BEGIN

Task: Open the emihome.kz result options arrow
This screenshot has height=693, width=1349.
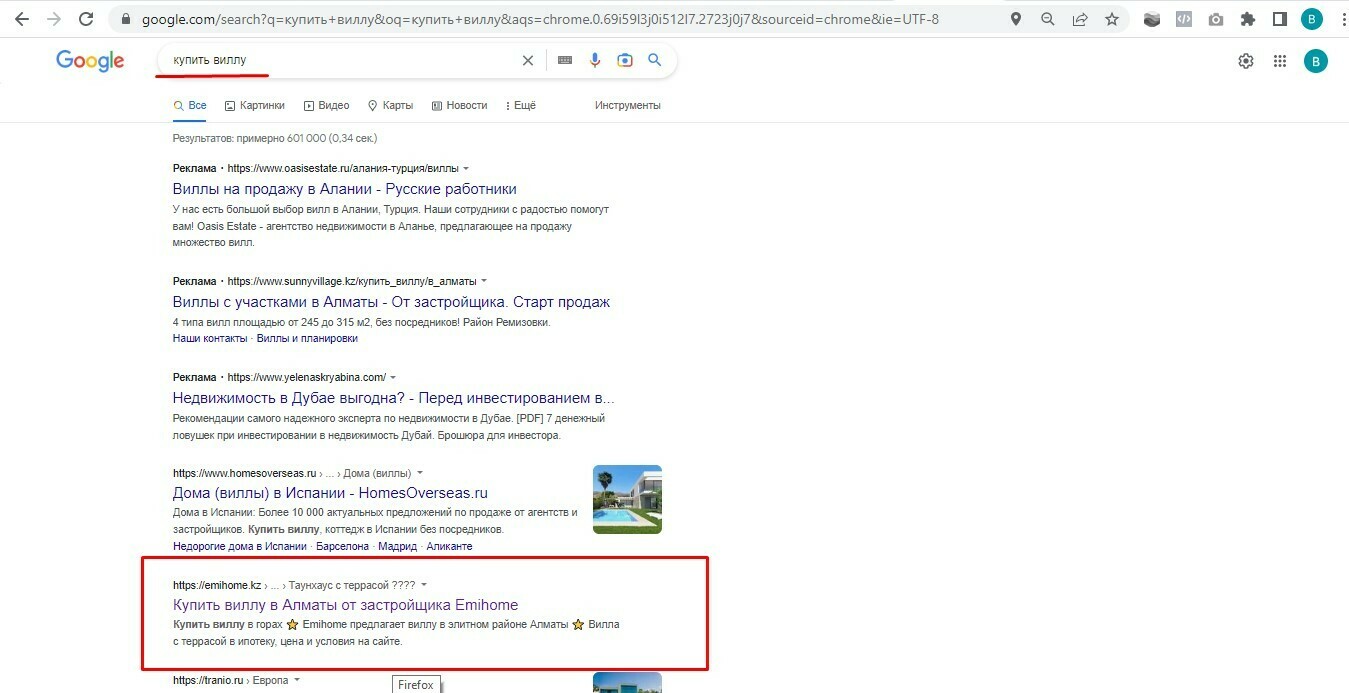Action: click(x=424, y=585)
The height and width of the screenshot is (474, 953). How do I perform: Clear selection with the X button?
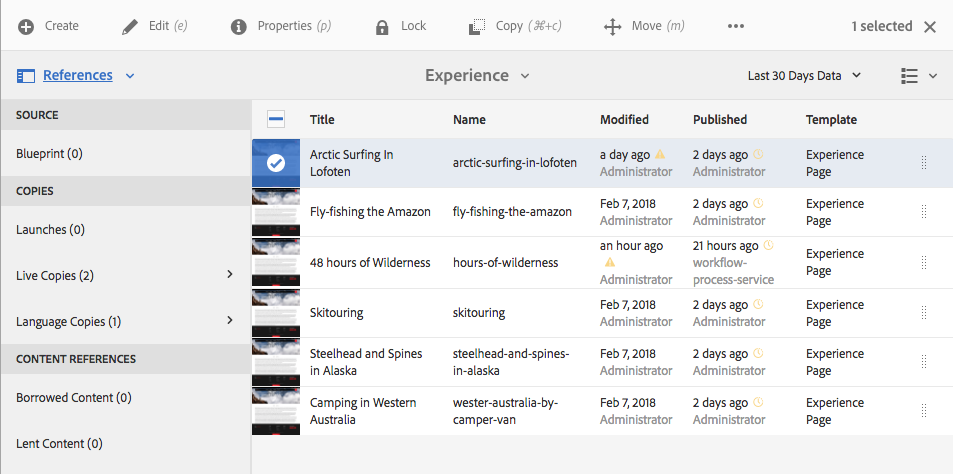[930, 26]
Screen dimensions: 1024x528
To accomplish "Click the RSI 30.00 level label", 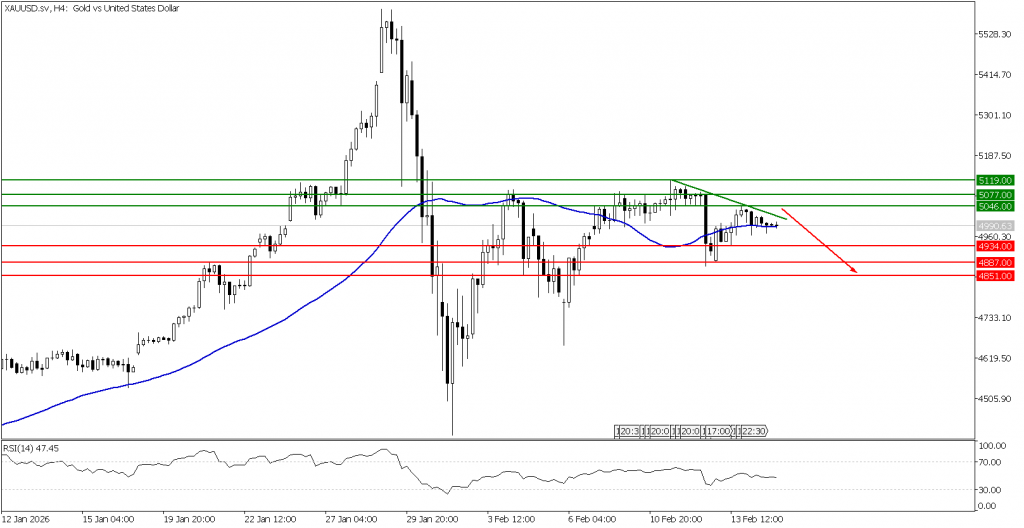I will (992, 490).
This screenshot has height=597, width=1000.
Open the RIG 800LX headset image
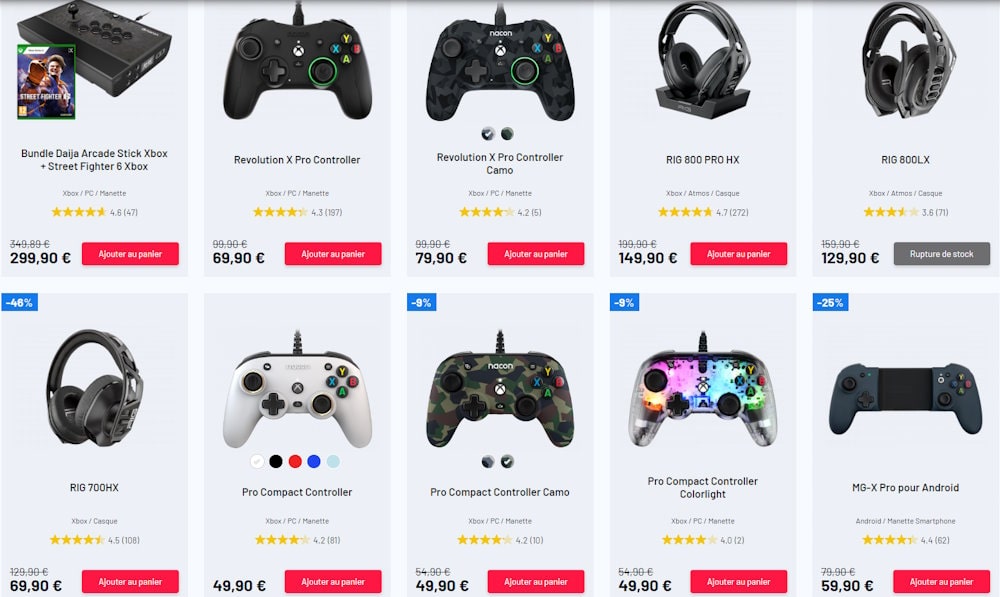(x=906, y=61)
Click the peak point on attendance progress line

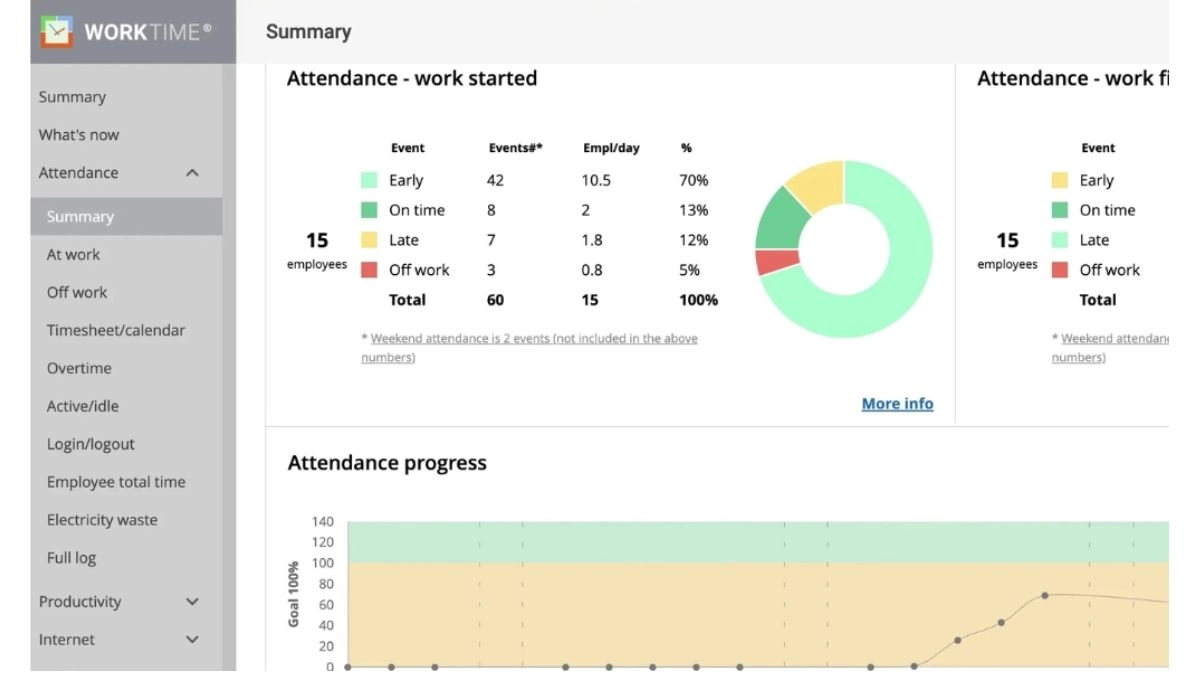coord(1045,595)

END
BEGIN

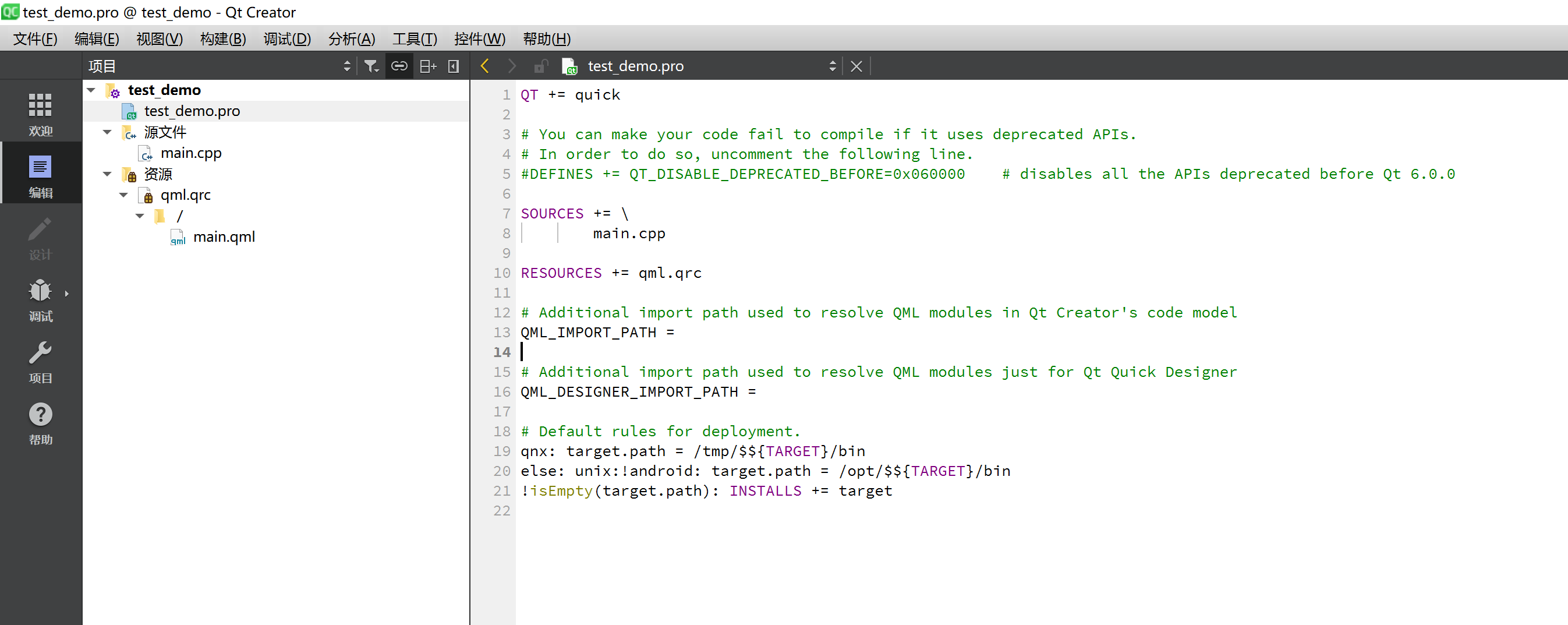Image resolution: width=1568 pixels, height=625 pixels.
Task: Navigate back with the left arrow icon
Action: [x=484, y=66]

END
BEGIN

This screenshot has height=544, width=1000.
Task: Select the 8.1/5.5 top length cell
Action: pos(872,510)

END

- What you have to do
Update the material from the line with "This screenshot has height=544, width=1000." to the line with "Action: pos(872,510)" by changing "Select" to "Choose", and give only those lines with nothing else altered.

- Full response
This screenshot has height=544, width=1000.
Task: Choose the 8.1/5.5 top length cell
Action: pos(872,510)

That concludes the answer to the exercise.